Entre montanhas e becos medievais do Oltrepò Pavese, o Salame di Varzi DOP é mais do que um produto típico: é cultura, história e identidade de um povo que ainda vive ao ritmo da cura e do vento das colinas.
No coração verde do Oltrepò Pavese, entre colinas e vales onde o tempo parece correr devagar, existe um aroma que domina o ar e define a vida de um vilarejo inteiro: o do Salame di Varzi DOP. Com pouco mais de 3 mil habitantes, Varzi vive em torno desse produto que une tradição, técnica e orgulho local. “Quem vem a Varzi não vem por acaso”, conta Piero Magrotti, dono de um dos salumifici mais antigos do vilarejo. “Aqui, o visitante entende o que é fazer um salame de verdade, cada fatia carrega uma semana de trabalho e seis meses de espera”.
As origens do salame remontam à Idade Média, quando os Longobardos, povo guerreiro com capital em Pavia, trouxeram à região o costume de conservar carne suína com sal e ar seco durante as longas viagens.

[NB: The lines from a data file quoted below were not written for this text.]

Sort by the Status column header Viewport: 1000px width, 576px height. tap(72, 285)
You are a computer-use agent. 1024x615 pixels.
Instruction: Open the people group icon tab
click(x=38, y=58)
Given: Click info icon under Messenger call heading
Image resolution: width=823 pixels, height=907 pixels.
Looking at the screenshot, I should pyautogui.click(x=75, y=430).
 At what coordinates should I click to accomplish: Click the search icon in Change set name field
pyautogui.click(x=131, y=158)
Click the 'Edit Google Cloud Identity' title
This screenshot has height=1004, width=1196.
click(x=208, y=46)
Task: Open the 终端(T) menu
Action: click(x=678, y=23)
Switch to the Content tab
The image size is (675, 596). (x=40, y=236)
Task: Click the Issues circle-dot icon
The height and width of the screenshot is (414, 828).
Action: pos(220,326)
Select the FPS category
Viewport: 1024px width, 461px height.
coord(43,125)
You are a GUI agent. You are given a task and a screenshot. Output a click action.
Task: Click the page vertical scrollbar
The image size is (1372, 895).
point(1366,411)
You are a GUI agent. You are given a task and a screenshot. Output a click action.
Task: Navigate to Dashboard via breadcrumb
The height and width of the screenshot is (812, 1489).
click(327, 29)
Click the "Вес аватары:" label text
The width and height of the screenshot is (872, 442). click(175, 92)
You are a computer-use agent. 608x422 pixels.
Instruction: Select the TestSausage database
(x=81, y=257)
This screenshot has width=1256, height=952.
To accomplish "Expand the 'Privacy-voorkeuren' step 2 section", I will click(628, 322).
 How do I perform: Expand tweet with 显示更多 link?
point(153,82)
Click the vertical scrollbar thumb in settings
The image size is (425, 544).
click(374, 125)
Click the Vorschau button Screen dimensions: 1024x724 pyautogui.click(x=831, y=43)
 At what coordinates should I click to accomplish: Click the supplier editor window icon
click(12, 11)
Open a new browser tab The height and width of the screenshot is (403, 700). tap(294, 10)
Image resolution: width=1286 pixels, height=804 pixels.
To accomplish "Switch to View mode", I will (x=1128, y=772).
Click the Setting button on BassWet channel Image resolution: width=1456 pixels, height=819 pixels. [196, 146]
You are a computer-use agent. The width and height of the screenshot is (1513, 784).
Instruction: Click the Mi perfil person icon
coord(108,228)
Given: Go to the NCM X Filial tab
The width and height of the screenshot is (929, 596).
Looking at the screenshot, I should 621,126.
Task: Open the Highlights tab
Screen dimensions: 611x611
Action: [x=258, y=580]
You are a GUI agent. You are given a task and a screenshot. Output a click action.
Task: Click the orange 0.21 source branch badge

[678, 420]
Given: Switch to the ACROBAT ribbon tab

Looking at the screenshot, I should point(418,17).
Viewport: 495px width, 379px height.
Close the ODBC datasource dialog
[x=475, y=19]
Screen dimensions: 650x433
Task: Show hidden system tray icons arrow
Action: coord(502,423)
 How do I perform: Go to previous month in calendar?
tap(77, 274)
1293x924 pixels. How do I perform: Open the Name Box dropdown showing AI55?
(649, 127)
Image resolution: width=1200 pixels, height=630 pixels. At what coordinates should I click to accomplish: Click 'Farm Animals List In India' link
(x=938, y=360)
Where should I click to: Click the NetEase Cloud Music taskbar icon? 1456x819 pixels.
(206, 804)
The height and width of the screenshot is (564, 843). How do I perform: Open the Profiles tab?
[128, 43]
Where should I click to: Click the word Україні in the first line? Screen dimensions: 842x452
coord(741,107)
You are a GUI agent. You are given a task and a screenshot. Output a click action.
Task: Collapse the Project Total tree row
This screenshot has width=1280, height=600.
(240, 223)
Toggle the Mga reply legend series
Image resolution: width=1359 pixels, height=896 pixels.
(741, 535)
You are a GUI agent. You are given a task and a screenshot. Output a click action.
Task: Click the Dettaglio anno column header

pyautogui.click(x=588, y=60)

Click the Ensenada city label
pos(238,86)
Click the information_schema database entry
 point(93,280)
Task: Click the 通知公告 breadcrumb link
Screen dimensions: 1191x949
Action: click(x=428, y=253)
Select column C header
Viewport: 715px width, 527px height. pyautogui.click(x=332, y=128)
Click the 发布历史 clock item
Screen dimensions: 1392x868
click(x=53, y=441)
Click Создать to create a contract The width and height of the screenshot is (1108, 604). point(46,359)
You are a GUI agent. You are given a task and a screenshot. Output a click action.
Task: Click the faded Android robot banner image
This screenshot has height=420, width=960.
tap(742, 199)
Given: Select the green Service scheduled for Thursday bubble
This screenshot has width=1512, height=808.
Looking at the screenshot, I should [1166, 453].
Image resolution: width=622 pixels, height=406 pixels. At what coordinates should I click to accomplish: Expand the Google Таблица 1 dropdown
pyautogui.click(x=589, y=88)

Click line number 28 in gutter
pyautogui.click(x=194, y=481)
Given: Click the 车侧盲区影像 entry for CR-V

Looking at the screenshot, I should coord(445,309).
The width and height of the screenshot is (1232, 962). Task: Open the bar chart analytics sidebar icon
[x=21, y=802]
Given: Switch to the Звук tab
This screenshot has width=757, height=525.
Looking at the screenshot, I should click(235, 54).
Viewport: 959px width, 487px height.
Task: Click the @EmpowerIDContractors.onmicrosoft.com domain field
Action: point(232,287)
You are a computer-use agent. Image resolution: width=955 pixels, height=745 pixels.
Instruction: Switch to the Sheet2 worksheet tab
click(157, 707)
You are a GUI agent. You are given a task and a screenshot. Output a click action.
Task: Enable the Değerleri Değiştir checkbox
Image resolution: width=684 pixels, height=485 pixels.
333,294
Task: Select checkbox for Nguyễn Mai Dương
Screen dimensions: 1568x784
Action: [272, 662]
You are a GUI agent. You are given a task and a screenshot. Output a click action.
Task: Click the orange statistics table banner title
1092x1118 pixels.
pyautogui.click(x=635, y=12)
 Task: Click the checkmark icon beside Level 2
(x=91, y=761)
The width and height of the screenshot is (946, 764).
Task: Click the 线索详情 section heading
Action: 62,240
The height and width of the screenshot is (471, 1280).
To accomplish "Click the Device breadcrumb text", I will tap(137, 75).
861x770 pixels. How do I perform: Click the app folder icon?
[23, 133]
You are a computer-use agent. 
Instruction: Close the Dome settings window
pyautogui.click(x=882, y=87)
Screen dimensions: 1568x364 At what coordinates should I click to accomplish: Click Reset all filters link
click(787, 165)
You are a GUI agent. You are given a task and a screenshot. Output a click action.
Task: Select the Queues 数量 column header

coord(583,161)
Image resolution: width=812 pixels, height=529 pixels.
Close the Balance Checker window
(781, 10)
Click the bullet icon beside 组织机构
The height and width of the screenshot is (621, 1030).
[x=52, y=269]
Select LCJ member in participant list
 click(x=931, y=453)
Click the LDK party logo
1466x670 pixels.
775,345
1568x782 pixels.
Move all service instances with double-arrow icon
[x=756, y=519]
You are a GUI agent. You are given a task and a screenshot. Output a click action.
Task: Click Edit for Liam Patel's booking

No século XIII, o produto já brilhava nas mesas dos Malaspina, uma das famílias nobres mais antigas da Itália, símbolo de prestígio e hospitalidade. Com o tempo, o salame se popularizou, tornando-se um ícone da simplicidade italiana: o famoso “pane e salame”.
O segredo está no ar
O segredo do Salame di Varzi está na combinação de carne nobre, paciência e microclima. A receita usa carne suína pesada da Lombardia, Piemonte e Emília-Romanha, com cortes de pernil, paleta, lombo e copa. Os temperos: sal marinho, pimenta em grãos e um toque de alho curtido no vinho Bonarda.
“Em outras regiões o pernil vira presunto, aqui vira salame, e isso só é possível por causa do ar de Varzi”, explica Pierluca Ambrosioni, presidente do Consorzio.
O produto é moído grosso, amarrado manualmente em tripa natural e curado por no mínimo 60 dias, podendo chegar a 180 dias no formato “cucito”, o mais prestigiado. “Podem copiar a receita, mas nunca o nosso ar”, diz Roberta Buscone, que segue a tradição familiar há três gerações.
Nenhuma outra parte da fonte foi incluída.